==== Entries provided

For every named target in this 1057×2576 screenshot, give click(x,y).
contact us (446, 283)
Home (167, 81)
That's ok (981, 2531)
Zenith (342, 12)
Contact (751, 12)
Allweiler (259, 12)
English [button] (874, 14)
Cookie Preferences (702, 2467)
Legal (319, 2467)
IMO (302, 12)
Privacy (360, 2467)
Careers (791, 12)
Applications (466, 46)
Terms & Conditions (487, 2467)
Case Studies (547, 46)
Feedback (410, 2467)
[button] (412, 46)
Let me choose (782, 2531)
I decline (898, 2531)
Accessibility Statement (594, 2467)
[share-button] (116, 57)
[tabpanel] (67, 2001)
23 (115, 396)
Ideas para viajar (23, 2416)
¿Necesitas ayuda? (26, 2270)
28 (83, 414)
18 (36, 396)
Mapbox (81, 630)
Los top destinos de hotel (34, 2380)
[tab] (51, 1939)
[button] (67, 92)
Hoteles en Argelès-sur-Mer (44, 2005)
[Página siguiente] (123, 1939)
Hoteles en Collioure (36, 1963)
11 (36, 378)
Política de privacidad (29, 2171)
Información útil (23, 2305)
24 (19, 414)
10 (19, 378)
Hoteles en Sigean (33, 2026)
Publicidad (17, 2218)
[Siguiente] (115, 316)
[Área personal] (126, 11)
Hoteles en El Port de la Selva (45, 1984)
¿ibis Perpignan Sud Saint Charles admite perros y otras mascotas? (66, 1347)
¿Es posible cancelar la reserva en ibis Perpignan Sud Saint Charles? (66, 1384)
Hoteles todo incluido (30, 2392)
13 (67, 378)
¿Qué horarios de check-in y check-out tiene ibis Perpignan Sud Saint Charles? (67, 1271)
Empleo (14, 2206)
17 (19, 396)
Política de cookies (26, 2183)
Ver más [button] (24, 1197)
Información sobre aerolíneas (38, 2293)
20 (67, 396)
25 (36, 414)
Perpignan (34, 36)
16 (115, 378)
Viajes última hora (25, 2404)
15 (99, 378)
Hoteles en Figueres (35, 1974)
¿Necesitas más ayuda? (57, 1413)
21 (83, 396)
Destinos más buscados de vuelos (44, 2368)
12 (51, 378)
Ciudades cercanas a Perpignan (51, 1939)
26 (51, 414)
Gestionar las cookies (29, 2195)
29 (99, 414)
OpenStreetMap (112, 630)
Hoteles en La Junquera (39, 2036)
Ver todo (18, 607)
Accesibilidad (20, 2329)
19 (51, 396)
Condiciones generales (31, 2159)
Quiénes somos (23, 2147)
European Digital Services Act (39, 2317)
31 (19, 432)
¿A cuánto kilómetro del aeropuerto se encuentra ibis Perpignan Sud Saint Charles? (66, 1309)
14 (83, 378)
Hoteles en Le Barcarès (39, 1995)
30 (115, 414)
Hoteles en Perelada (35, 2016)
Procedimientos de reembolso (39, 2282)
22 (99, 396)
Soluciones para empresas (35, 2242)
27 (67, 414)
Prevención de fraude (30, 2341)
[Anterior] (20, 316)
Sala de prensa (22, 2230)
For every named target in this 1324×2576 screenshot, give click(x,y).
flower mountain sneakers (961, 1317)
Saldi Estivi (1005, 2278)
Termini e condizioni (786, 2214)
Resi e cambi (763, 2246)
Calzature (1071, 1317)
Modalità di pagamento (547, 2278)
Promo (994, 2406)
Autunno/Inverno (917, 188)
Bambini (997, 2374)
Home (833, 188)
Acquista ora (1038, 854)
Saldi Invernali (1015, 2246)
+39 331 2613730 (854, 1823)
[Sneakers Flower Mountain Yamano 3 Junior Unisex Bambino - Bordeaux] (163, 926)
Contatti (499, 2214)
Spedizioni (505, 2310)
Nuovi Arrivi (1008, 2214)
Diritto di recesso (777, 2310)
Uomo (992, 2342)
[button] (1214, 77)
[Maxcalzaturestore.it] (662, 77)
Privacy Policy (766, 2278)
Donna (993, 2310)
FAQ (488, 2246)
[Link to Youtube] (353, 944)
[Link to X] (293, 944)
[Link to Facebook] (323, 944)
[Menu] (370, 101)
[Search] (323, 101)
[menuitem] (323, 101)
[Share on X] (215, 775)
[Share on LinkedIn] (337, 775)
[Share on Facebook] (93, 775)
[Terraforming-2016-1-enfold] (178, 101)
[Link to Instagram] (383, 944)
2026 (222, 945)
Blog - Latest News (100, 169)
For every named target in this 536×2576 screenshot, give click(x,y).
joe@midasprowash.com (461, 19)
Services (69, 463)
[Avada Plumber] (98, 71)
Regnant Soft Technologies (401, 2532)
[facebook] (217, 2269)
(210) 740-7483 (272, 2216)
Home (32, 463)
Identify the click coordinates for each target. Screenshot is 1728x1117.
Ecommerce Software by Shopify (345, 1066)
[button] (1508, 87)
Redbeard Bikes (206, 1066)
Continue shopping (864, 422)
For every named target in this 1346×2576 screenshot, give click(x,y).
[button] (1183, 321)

========

Activity:
Exact copies of all entries are what's needed here.

Task output:
For every named target in this 1057×2576 screenshot, give click(x,y).
contact us (446, 283)
Home (167, 81)
That's ok (981, 2531)
Zenith (342, 12)
Contact (751, 12)
Allweiler (259, 12)
English [button] (874, 14)
Cookie Preferences (702, 2467)
Legal (319, 2467)
IMO (302, 12)
Privacy (360, 2467)
Careers (791, 12)
Applications (466, 46)
Terms & Conditions (487, 2467)
Case Studies (547, 46)
Feedback (410, 2467)
[button] (412, 46)
Let me choose (782, 2531)
I decline (898, 2531)
Accessibility Statement (594, 2467)
[share-button] (116, 57)
[tabpanel] (67, 2001)
23 (115, 396)
Ideas para viajar (23, 2416)
¿Necesitas ayuda? (26, 2270)
28 (83, 414)
18 (36, 396)
Mapbox (81, 630)
Los top destinos de hotel (34, 2380)
[tab] (51, 1939)
[button] (67, 92)
Hoteles en Argelès-sur-Mer (44, 2005)
[Página siguiente] (123, 1939)
Hoteles en Collioure (36, 1963)
11 (36, 378)
Política de privacidad (29, 2171)
Información útil (23, 2305)
24 (19, 414)
10 (19, 378)
Hoteles en Sigean (33, 2026)
Publicidad (17, 2218)
[Siguiente] (115, 316)
[Área personal] (126, 11)
Hoteles en El Port de la Selva (45, 1984)
¿ibis Perpignan Sud Saint Charles admite perros y otras mascotas? (66, 1347)
¿Es posible cancelar la reserva en ibis Perpignan Sud Saint Charles? (66, 1384)
Hoteles todo incluido (30, 2392)
13 (67, 378)
¿Qué horarios de check-in y check-out tiene ibis Perpignan Sud Saint Charles? (67, 1271)
Empleo (14, 2206)
17 (19, 396)
Política de cookies (26, 2183)
Ver más [button] (24, 1197)
Información sobre aerolíneas (38, 2293)
20 (67, 396)
25 (36, 414)
Perpignan (34, 36)
16 (115, 378)
Viajes última hora (25, 2404)
15 (99, 378)
Hoteles en Figueres (35, 1974)
¿Necesitas más ayuda? (57, 1413)
21 (83, 396)
Destinos más buscados de vuelos (44, 2368)
12 (51, 378)
Ciudades cercanas a Perpignan (51, 1939)
26 (51, 414)
Gestionar las cookies (29, 2195)
29 (99, 414)
OpenStreetMap (112, 630)
Hoteles en La Junquera (39, 2036)
Ver todo (18, 607)
Accesibilidad (20, 2329)
19 (51, 396)
Condiciones generales (31, 2159)
Quiénes somos (23, 2147)
European Digital Services Act (39, 2317)
31 (19, 432)
¿A cuánto kilómetro del aeropuerto se encuentra ibis Perpignan Sud Saint Charles? (66, 1309)
14 (83, 378)
Hoteles en Le Barcarès (39, 1995)
30 (115, 414)
Hoteles en Perelada (35, 2016)
Procedimientos de reembolso (39, 2282)
22 (99, 396)
Soluciones para empresas (35, 2242)
27 (67, 414)
Prevención de fraude (30, 2341)
[Anterior] (20, 316)
Sala de prensa (22, 2230)
For every named target in this 1324×2576 screenshot, give click(x,y).
flower mountain sneakers (961, 1317)
Saldi Estivi (1005, 2278)
Termini e condizioni (786, 2214)
Resi e cambi (763, 2246)
Calzature (1071, 1317)
Modalità di pagamento (547, 2278)
Promo (994, 2406)
Autunno/Inverno (917, 188)
Bambini (997, 2374)
Home (833, 188)
Acquista ora (1038, 854)
Saldi Invernali (1015, 2246)
+39 331 2613730 (854, 1823)
[Sneakers Flower Mountain Yamano 3 Junior Unisex Bambino - Bordeaux] (163, 926)
Contatti (499, 2214)
Spedizioni (505, 2310)
Nuovi Arrivi (1008, 2214)
Diritto di recesso (777, 2310)
Uomo (992, 2342)
[button] (1214, 77)
[Maxcalzaturestore.it] (662, 77)
Privacy Policy (766, 2278)
Donna (993, 2310)
FAQ (488, 2246)
[Link to Youtube] (353, 944)
[Link to X] (293, 944)
[Link to Facebook] (323, 944)
[Menu] (370, 101)
[Search] (323, 101)
[menuitem] (323, 101)
[Share on X] (215, 775)
[Share on LinkedIn] (337, 775)
[Share on Facebook] (93, 775)
[Terraforming-2016-1-enfold] (178, 101)
[Link to Instagram] (383, 944)
2026 (222, 945)
Blog - Latest News (100, 169)
For every named target in this 536×2576 screenshot, give click(x,y).
joe@midasprowash.com (461, 19)
Services (69, 463)
[Avada Plumber] (98, 71)
Regnant Soft Technologies (401, 2532)
[facebook] (217, 2269)
(210) 740-7483 (272, 2216)
Home (32, 463)
Identify the click coordinates for each target. Screenshot is 1728x1117.
Ecommerce Software by Shopify (345, 1066)
[button] (1508, 87)
Redbeard Bikes (206, 1066)
Continue shopping (864, 422)
For every named target in this 1346×2576 screenshot, give click(x,y).
[button] (1183, 321)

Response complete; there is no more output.